The arrests were made under Operation Legend, a coordinated initiative named for LeGend Taliferro, a four-year-old shot and killed in late June as he slept at home in Kansas City.
The effort was launched in Kansas City on July 8 and has since been expanded to eight other cities. Taliferro’s suspected murderer was arrested last week.
“This arrest will not bring LeGend back, but it again makes his case an example of how we can come together to take violent criminals off the street and make our communities more safe,” Barr said at a press conference in Kansas City attended by Taliferro’s mother and law enforcement officials from around the country.
Operation Legend is unrelated to the more controversial deployment of federal law enforcement agents to Portland, Oregon. Officials say the agents were sent there to protect a federal courthouse from protesters whom the Trump administration had accused of attacking federal property and officers.
Under Operation Legend, the federal government has sent more than 1,000 federal agents to the nine cities to work with local law enforcement officials, Barr said. The agents come from the FBI, DEA, ATF and U.S. Marshals Service.
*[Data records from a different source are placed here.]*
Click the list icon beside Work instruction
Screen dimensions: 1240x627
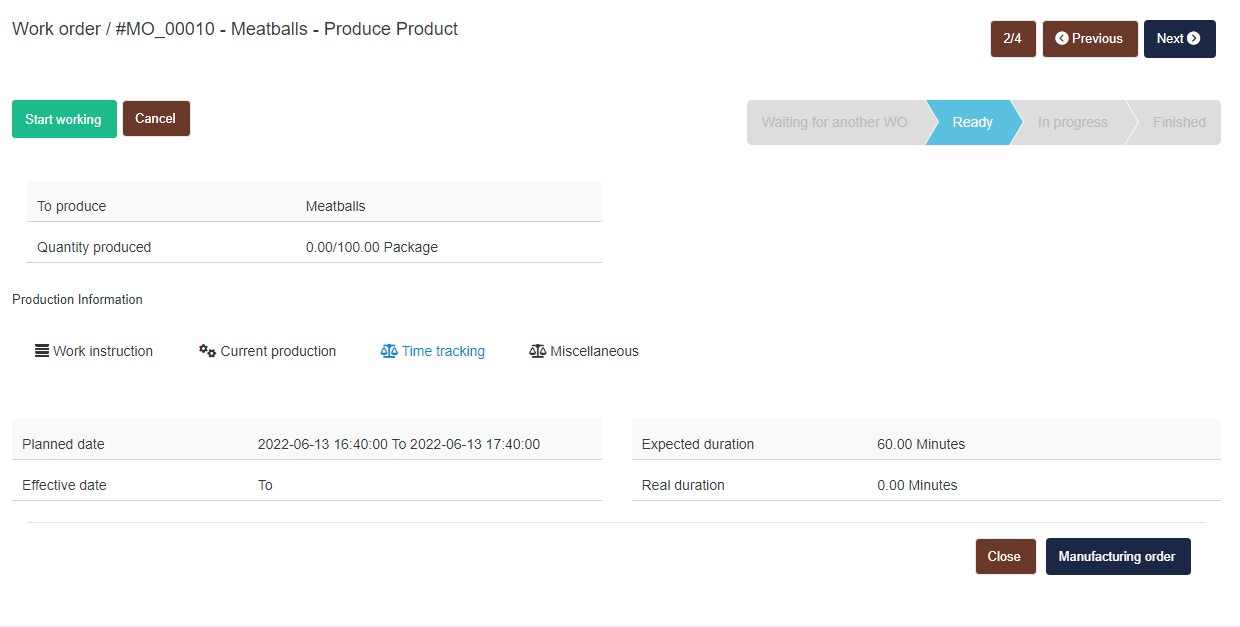click(42, 351)
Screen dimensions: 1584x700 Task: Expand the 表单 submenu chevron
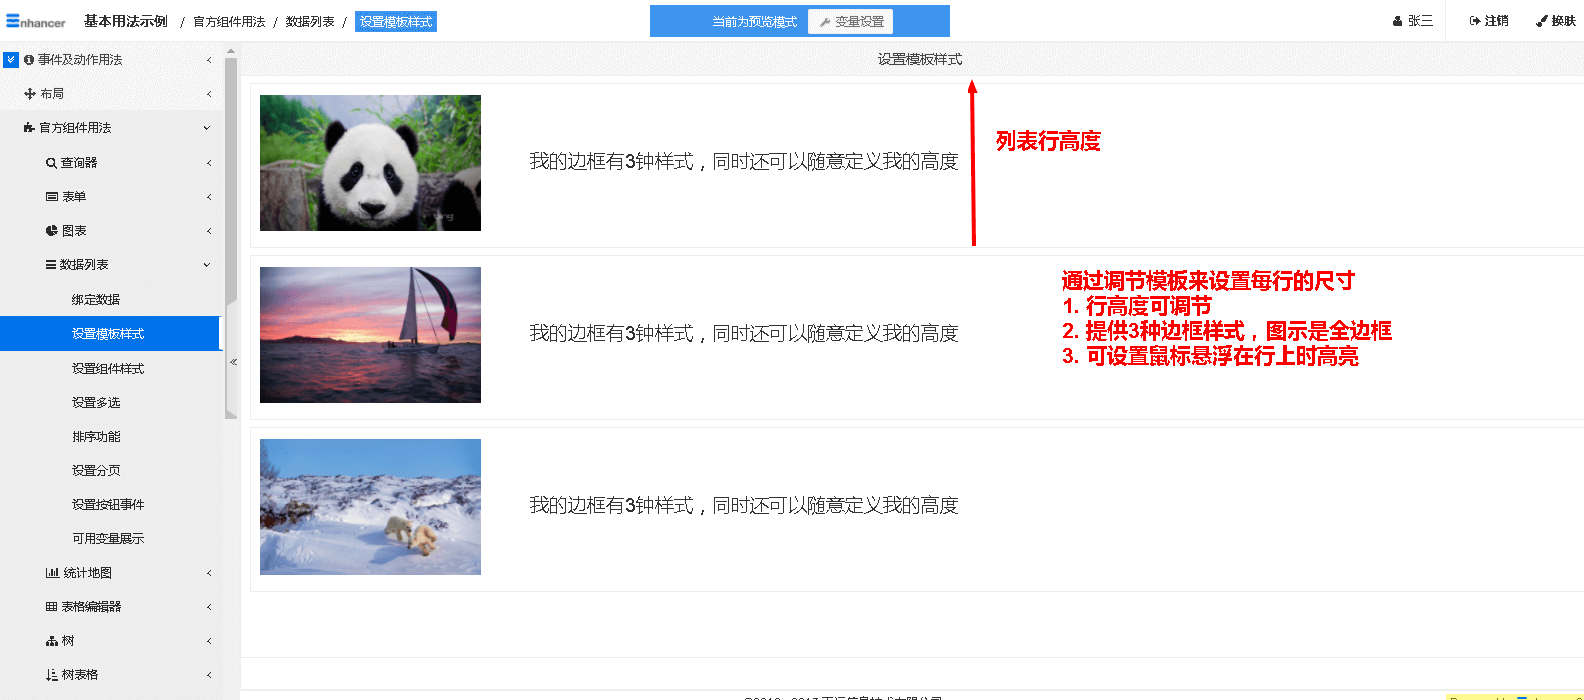point(209,197)
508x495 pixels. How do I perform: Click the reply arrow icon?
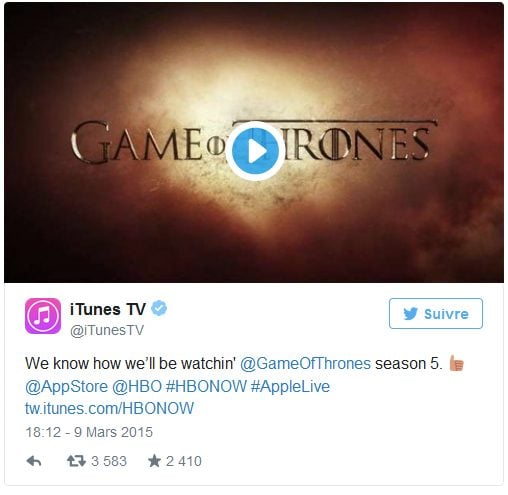point(34,461)
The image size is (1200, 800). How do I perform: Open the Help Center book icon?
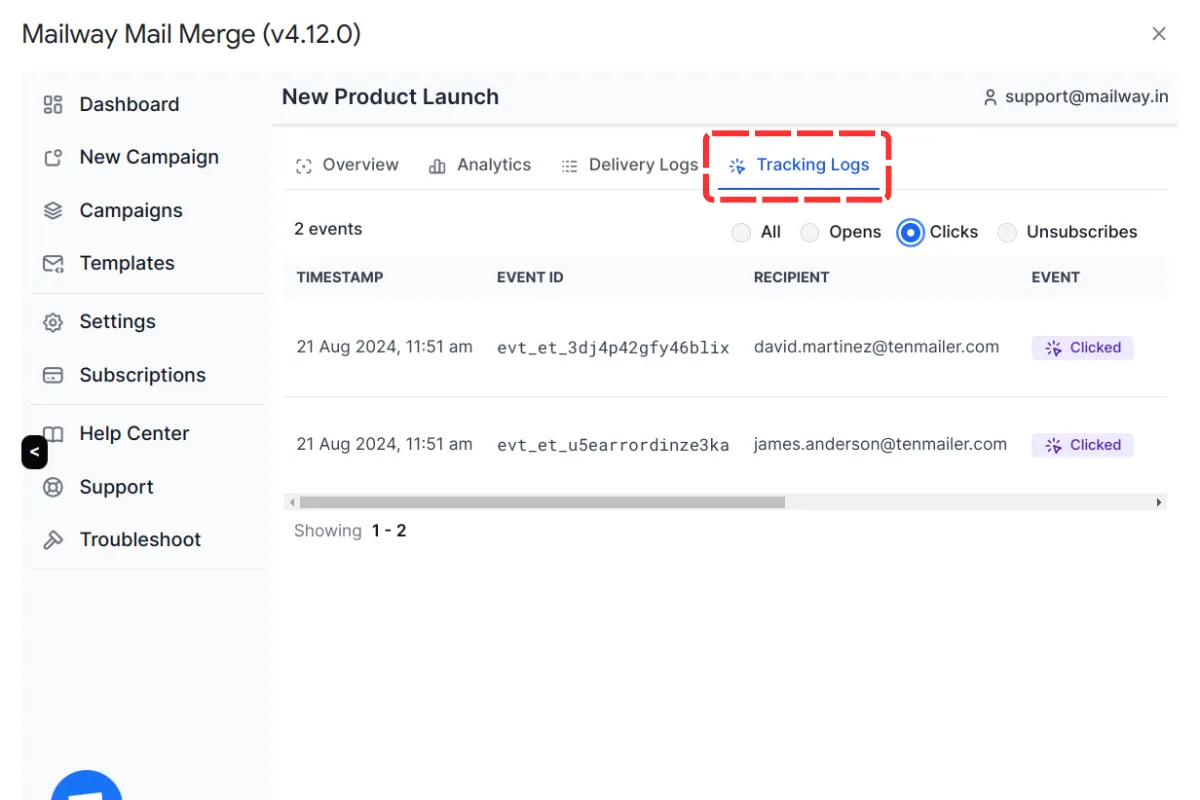click(52, 433)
Of the nearly 1,500 arrested under Operation Legend, about 217 have been charged with federal crimes, according to the Justice Department. Chicago has seen the largest number of federal arrests, with 61 people charged with a variety of federal offenses ranging from firearms to drug crimes.
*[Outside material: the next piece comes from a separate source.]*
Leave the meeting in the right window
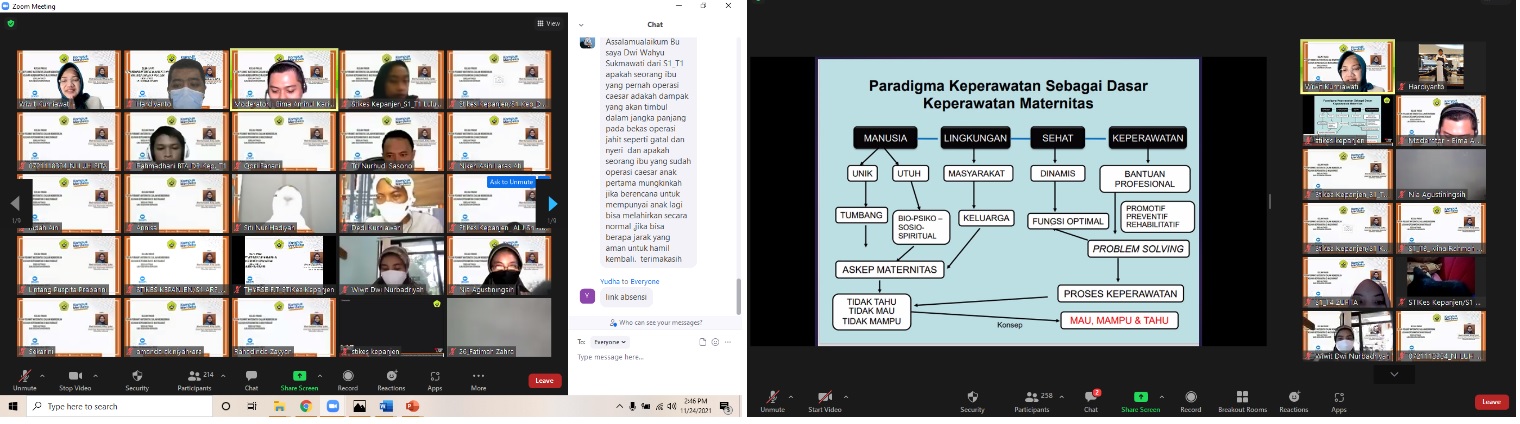 click(x=1491, y=402)
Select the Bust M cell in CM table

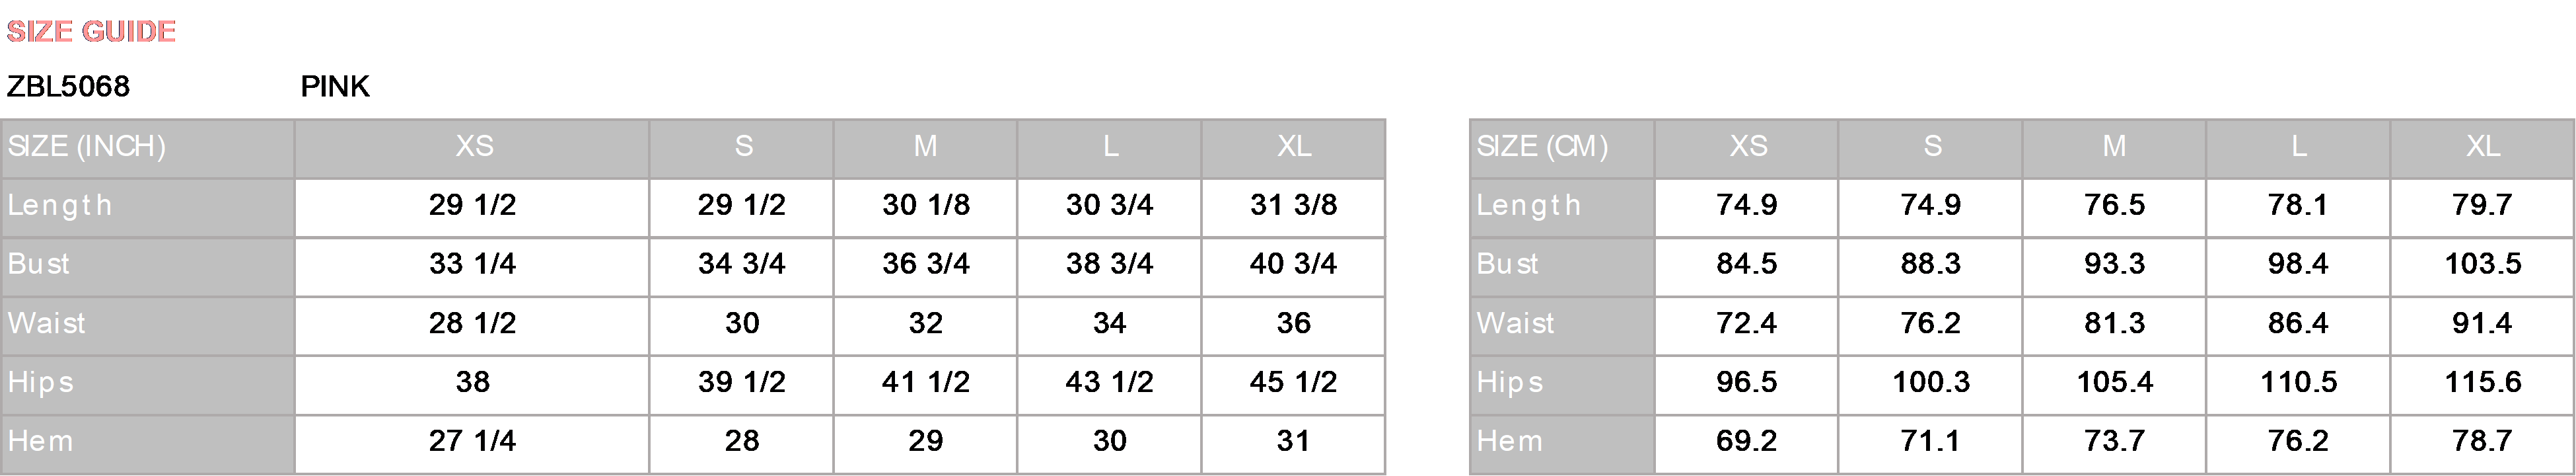click(2114, 266)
Operation Legend was launched by Barr amid a spike in gun violence and homicides in major American cities in recent months. The overall U.S. crime rate, however, remains well below its peak in the early 1990s.
Barr, who first served as attorney general from 1991 to 1993, attributed the decades-long decline in crime to initiatives he launched then that focused on drug organizations, gangs, and gun offenders as well as increased collaboration between federal and local authorities.
During the final two years of the Obama administration, 2015 and 2016, Barr said, violent crime ticked up. But the Trump administration helped reverse the trend, Barr asserted.
Most criminologists believe the fluctuations in the crime rate have little to do with federal policies, noting the federal government’s limited law enforcement role in a country with an estimated 18,000 agencies.
Criminologists say several factors may be behind the recent spike in violent crime. Among them: warm summer weather; more people on the streets as states reopen their economies; and a growing erosion of public trust in law enforcement amid the continued protests over the May death of African American George Floyd while in police custody in Minneapolis.